Ketua Bidang Hukum dan Regulasi Desk Cyber Kementerian Koordinator Politik, Hukum, dan Keamanan (Kemenkopolhukam) Edmon Makarim mengatakan sudah membentuk Tim Panel untuk menyaring situs berkonten negatif. Tim tersebut berada di bawah kendali Kementerian Komunikasi dan Informatika (kemenkominfo).

"Mulai 1 April 2015 Tim Panel ini sudah bekerja," ujar Edmon dalam diskusi Mengapa Blokir Situs Online? di Gado-Gado Boplo, Jakarta, Sabtu (4/4).

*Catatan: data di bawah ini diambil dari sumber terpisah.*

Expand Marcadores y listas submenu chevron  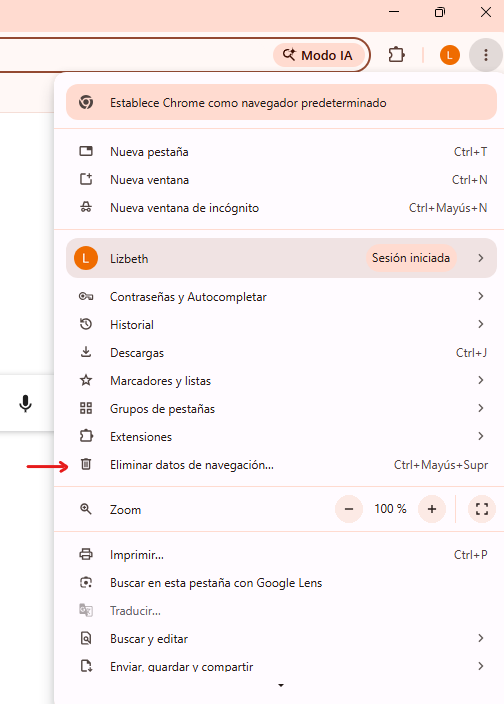click(481, 380)
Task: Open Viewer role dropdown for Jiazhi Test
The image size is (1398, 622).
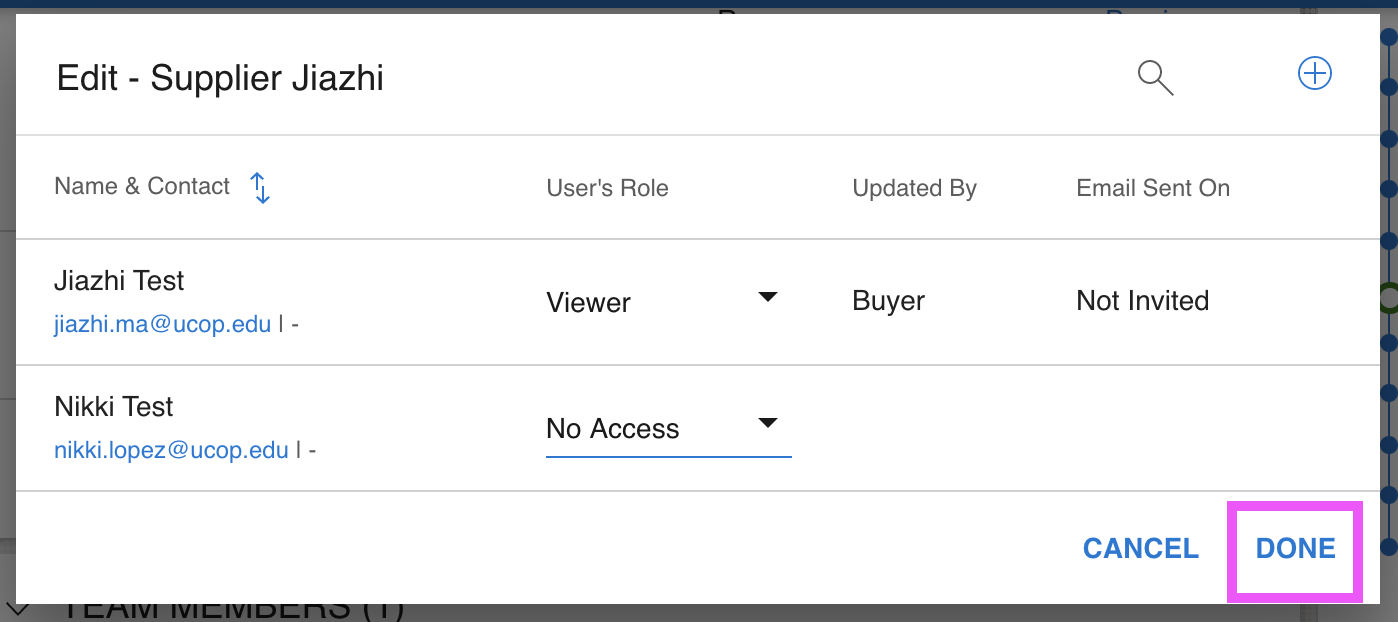Action: pos(662,302)
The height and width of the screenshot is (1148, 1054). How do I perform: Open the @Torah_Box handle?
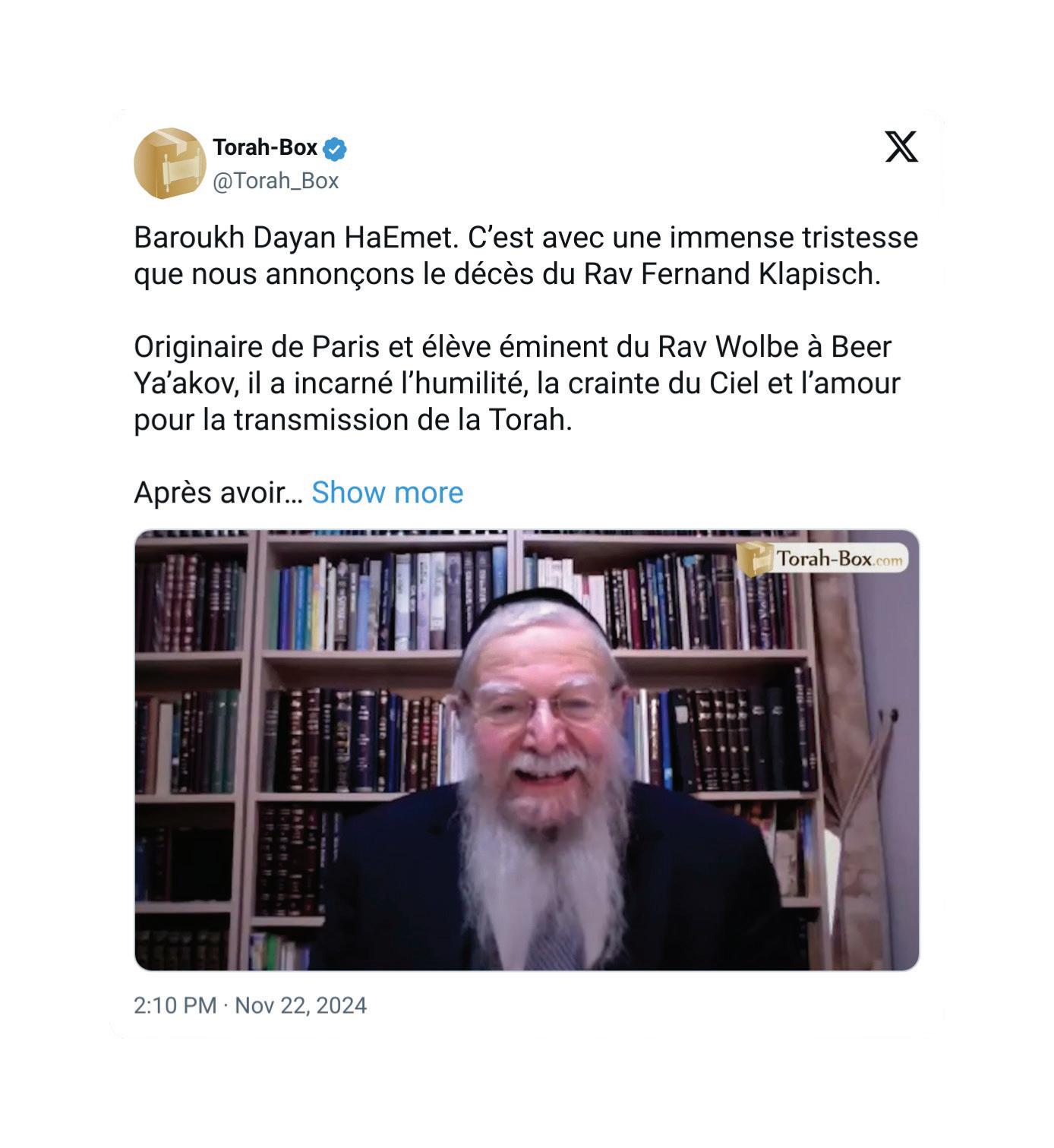276,181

Tim Panel ini akan dibagi dalam empat kelompok yaitu kelompok yang fokus menyaring konten terkait terorisme, pornografi, penebar kebencian, dan hak cipta. Penyaringan yang dilakukan tim ini bekerja didasarkan pada undang-undang terkait yang sudah ada. Misalnya untuk situs yang mengatur konten penebaran kebencian diatur dalam Pasal 28 ayat (2) UU Nomor 11 Tahun 2008 tentang Informasi Transaksi Elektronik (UU ITE).

Ia melanjutkan cara kerja tim ini tidak jauh berbeda dengan  mekanisme pemblokiran sebelumnya. Ketika ada situs yang tidak mengandung unsur radikal, kekerasan ataupun pornografi tapi diblokir, maka pengelolanya bisa menempuh jalur administratif untuk mencabut blokir tersebut, sehingga pemblokiran yang selama ini dan ke depannya dilakukan tidak mengandung kesewenang-wenangan.

Menurutnya, Tim Panel ini memang tidak menjamin ampuh menghilangkan semua konten bermuatan negatif. Tapi paling tidak situs bermuatan negatif tidak begitu saja masuk ke dalam jaringan internet dan bebas diakses masyarakat.

Terkait hal ini, praktisi dan pengamat masalah siber Fami Fahruddin mengatakan pemerintah harus lebih serius dalam mendalami kriteria pemblokiran sebuah situs, sehingga pemblokiran tidak dilakukan atas faktor suka atau tidak suka. Ia mencontohkan pemblokiran 22 situs sebelumnya yang dilakukan Kemkominfo dengan rekomendasi Badan Nasional Penanggulangan Terorisme (BNPT) bisa dikatakan "ngawur".

Karena argumen BNPT merekomendasikan pemblokiran pada 22 situs tersebut dengan alasan takfiri (mengkafirkan orang lain). "Argumen ini tidak bisa dipertanggungjawabkan secara hukum," ujar Fami pada kesempatan yang sama.

Sebelumnya, Menteri Komunikasi dan Informatika Rudiantara memblokir situs yang dianggap menyebarkan radikalisme dengan rekomendasi dari Badan Nasional Penanggulangan Terorisme (BNPT). Situs yang diblokir antara lain arrahmah.com, voa-islam.com, panjimas.com dan dakwatuna.com.